Records from a data collection
Segment Open

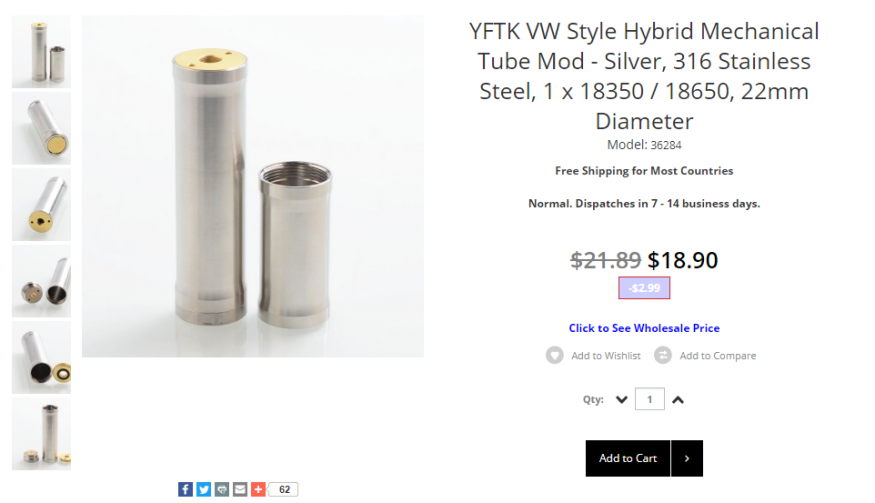The width and height of the screenshot is (875, 503).
Task: Click the quantity input field
Action: (650, 399)
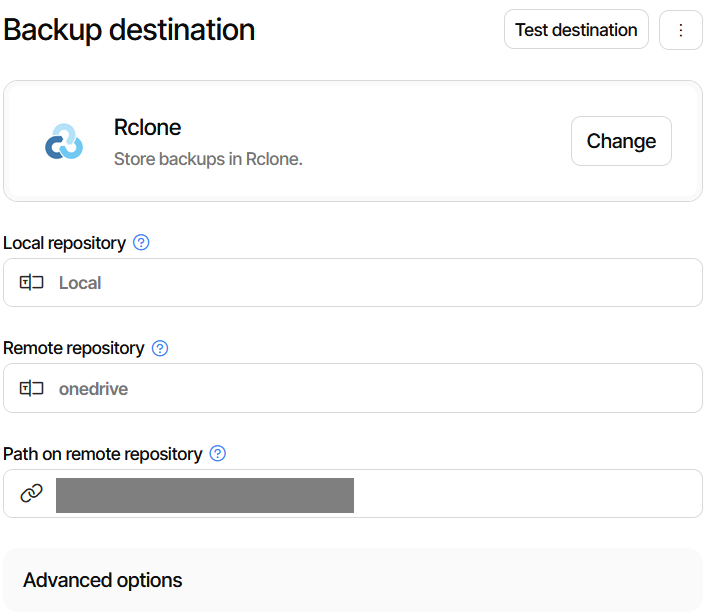Open help for Local repository
710x616 pixels.
(141, 242)
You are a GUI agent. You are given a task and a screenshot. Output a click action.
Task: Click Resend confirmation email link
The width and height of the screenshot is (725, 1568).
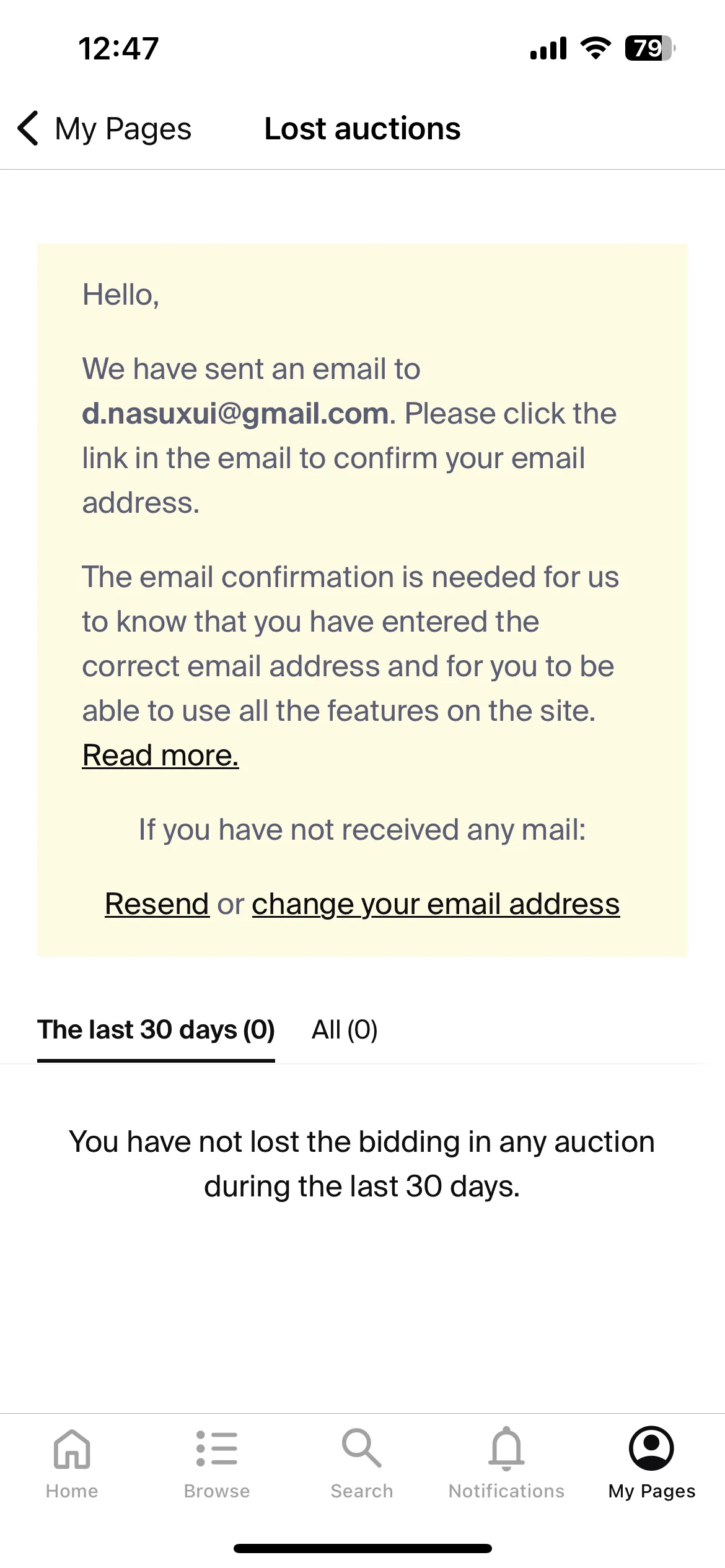coord(157,904)

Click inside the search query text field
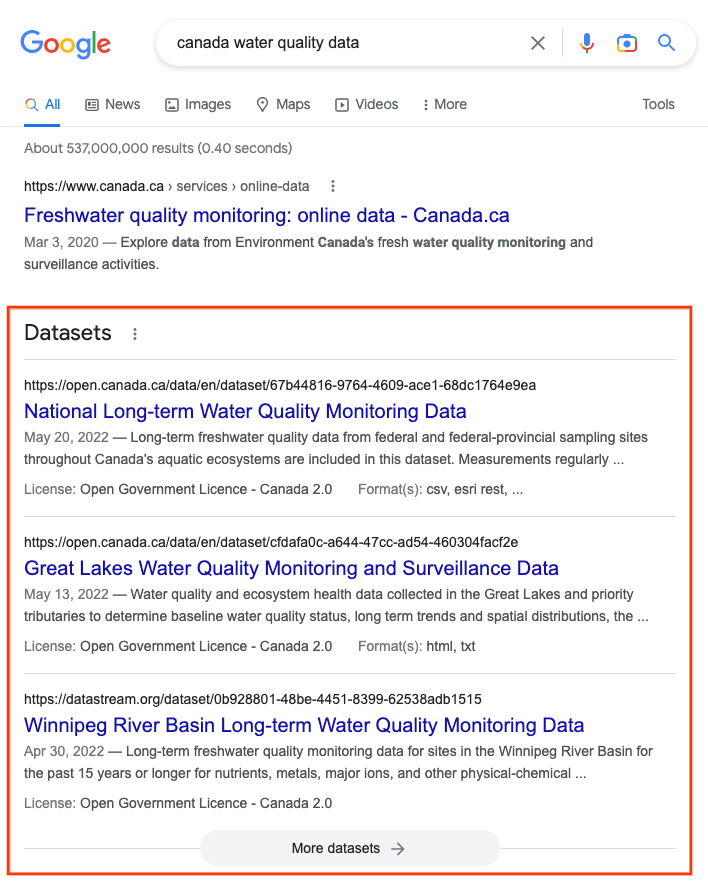coord(343,43)
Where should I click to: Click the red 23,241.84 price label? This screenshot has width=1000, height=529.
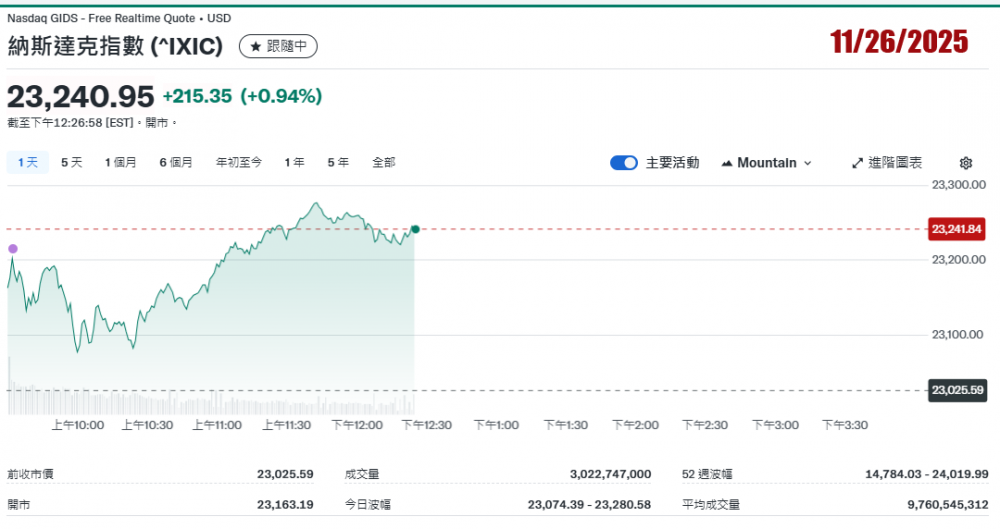(x=957, y=229)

Segment Closed

In the copy, include exactly the lines from the one with "You are a GUI" through the final line of the data, both ends included, and no pictures.

You are a GUI agent. You are given a task and a screenshot. Output a click action.
Task: Click Resend confirmation email link
The width and height of the screenshot is (725, 1568).
coord(157,904)

Click inside the search query text field
coord(343,43)
Where should I click to: Click the red 23,241.84 price label? This screenshot has width=1000, height=529.
(x=957, y=229)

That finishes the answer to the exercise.